→ GIVEN DATA

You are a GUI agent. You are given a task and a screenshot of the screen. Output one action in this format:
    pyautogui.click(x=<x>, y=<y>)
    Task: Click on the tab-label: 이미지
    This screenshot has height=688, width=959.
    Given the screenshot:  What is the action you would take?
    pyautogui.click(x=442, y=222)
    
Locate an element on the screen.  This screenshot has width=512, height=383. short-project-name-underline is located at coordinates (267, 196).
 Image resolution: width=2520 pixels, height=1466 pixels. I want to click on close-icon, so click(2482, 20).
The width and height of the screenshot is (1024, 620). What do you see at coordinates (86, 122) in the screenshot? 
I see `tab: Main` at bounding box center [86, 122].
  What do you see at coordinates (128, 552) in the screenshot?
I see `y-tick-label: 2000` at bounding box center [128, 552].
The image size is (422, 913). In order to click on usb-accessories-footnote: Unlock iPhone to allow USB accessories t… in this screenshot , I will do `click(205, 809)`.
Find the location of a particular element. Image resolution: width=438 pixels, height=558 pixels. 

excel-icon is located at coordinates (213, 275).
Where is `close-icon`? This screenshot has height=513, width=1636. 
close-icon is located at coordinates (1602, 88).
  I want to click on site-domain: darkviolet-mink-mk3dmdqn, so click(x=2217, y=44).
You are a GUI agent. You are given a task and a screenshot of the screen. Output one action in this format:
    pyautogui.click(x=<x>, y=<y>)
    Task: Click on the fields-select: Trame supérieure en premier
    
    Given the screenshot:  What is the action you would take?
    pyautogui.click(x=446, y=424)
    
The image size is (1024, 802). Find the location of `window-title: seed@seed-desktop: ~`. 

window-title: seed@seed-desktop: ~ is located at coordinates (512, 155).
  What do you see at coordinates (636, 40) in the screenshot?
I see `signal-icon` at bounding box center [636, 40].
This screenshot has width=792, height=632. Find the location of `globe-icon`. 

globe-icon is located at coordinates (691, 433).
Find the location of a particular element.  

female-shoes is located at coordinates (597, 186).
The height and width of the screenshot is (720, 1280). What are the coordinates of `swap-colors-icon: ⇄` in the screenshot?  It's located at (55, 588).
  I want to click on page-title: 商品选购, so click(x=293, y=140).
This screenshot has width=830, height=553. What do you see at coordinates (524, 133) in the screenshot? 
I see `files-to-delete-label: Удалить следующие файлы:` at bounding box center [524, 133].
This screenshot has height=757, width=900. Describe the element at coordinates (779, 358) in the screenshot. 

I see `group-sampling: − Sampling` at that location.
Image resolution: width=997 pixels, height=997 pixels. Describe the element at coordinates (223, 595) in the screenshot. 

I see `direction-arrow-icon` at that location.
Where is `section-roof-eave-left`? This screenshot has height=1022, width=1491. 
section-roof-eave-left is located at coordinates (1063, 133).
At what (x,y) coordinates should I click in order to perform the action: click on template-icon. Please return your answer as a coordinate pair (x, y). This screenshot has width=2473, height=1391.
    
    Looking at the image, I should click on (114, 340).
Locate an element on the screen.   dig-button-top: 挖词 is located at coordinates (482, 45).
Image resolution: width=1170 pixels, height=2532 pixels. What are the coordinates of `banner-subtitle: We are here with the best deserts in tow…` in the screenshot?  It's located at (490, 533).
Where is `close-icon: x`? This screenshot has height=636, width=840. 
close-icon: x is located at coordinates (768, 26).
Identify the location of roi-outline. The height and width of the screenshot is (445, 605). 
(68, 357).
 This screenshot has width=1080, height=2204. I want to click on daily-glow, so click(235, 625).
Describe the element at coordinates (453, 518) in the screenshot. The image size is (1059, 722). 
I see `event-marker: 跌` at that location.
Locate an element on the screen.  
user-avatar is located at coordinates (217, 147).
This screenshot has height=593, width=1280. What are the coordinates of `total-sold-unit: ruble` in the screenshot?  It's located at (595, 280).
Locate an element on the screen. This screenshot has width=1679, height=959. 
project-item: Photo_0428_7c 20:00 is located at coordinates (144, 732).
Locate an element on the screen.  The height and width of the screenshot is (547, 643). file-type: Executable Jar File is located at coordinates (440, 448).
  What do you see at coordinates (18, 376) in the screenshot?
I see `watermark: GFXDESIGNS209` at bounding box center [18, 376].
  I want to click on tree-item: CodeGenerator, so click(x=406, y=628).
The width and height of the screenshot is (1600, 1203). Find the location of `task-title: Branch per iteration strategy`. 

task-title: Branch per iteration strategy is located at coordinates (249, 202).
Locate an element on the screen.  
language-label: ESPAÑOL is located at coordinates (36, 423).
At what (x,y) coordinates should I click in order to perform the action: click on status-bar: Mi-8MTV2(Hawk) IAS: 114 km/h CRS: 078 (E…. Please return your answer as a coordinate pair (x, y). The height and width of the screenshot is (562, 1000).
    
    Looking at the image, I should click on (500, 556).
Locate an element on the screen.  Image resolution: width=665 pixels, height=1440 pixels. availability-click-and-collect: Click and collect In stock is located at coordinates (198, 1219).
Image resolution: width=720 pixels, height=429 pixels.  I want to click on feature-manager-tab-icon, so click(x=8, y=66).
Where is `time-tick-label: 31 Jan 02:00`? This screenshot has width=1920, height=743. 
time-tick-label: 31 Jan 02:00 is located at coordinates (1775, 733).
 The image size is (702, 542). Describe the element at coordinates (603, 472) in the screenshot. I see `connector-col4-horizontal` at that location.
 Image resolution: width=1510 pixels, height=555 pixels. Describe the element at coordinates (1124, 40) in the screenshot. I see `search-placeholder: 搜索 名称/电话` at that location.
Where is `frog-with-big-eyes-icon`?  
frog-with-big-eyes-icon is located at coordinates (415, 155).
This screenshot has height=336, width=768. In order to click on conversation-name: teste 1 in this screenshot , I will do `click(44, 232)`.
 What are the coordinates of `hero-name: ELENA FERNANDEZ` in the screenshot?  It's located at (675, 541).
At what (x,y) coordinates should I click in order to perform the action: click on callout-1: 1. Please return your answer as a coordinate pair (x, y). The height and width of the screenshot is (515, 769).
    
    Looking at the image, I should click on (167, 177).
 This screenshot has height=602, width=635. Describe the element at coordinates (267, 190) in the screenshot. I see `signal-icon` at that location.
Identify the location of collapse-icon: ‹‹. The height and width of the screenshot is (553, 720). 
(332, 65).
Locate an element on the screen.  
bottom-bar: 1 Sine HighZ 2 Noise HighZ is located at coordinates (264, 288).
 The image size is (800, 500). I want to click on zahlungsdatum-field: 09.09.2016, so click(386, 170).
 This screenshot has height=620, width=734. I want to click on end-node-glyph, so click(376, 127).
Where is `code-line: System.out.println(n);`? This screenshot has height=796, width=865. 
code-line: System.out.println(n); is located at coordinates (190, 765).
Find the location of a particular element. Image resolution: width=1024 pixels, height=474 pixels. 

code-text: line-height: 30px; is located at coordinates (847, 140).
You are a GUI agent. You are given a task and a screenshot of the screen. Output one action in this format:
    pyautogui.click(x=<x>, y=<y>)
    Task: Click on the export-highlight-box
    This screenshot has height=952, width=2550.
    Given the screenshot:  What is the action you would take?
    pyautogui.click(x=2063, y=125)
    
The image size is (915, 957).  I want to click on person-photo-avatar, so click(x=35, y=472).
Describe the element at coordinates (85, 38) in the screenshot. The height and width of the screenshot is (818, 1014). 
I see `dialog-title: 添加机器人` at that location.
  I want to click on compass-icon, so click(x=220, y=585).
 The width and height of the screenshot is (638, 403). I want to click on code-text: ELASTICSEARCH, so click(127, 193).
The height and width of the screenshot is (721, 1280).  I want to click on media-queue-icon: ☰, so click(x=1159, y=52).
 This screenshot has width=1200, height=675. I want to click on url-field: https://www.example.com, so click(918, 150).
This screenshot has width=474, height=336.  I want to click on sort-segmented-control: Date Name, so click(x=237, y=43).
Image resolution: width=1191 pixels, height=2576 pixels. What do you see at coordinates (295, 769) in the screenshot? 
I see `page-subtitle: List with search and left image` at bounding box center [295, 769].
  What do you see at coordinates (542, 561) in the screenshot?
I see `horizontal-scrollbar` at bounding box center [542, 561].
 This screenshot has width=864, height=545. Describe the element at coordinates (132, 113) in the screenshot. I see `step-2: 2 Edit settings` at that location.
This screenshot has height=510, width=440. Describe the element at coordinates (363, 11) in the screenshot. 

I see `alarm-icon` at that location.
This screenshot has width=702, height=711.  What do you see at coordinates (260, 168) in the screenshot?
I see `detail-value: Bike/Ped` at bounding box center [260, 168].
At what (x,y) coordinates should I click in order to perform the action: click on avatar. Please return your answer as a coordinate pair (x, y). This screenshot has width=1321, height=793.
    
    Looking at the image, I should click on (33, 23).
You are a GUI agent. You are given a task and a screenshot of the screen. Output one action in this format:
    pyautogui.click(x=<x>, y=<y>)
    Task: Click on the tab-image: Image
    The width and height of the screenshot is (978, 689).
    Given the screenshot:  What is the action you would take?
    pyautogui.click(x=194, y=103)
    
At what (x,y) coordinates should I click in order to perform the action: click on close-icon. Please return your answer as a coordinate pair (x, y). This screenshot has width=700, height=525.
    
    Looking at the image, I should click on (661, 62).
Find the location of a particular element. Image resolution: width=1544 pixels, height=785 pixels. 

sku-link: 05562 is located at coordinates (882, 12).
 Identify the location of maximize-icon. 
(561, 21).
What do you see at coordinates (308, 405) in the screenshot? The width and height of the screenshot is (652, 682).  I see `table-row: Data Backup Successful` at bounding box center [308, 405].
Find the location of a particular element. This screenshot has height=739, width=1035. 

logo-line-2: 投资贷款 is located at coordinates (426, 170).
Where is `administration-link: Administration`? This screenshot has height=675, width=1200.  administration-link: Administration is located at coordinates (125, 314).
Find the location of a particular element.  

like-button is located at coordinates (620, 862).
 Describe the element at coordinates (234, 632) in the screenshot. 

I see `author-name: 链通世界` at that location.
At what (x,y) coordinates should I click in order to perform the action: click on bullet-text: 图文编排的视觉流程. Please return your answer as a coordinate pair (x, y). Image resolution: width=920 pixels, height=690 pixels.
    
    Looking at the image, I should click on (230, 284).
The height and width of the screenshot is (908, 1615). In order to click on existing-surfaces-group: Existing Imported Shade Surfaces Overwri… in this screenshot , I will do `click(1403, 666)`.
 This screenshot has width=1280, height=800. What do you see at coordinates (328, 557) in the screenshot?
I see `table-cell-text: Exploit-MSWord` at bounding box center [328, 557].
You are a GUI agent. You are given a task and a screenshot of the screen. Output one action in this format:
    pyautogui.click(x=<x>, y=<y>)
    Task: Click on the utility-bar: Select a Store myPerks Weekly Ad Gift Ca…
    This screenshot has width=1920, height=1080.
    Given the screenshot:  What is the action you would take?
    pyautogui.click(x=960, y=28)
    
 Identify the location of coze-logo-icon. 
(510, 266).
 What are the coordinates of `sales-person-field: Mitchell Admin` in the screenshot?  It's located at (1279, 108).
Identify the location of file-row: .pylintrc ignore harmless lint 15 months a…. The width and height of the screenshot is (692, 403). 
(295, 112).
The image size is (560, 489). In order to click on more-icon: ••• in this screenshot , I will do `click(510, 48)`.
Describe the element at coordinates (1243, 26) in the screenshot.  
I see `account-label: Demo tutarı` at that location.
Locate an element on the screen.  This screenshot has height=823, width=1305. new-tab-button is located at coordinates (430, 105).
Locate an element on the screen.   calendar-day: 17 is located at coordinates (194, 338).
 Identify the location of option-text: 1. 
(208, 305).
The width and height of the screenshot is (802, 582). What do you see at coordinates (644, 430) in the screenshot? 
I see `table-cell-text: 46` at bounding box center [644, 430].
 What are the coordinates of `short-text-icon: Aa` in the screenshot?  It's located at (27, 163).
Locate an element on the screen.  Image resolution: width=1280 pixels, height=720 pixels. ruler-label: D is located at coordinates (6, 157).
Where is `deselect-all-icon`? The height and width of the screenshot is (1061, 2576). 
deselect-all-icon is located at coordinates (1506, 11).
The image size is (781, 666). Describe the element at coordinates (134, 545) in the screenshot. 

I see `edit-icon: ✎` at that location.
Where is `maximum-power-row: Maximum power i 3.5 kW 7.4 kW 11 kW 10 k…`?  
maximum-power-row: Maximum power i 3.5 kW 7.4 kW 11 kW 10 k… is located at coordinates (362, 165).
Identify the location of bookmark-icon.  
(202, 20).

→ TASK INSTRUCTIONS
Quote the records from the very start through the line containing "center [86, 122].", both ends included.

→ SOLVED EXERCISE
You are a GUI agent. You are given a task and a screenshot of the screen. Output one action in this format:
    pyautogui.click(x=<x>, y=<y>)
    Task: Click on the tab-label: 이미지
    This screenshot has height=688, width=959.
    Given the screenshot:  What is the action you would take?
    pyautogui.click(x=442, y=222)
    
Locate an element on the screen.  This screenshot has width=512, height=383. short-project-name-underline is located at coordinates (267, 196).
 Image resolution: width=2520 pixels, height=1466 pixels. I want to click on close-icon, so click(2482, 20).
The width and height of the screenshot is (1024, 620). What do you see at coordinates (86, 122) in the screenshot? 
I see `tab: Main` at bounding box center [86, 122].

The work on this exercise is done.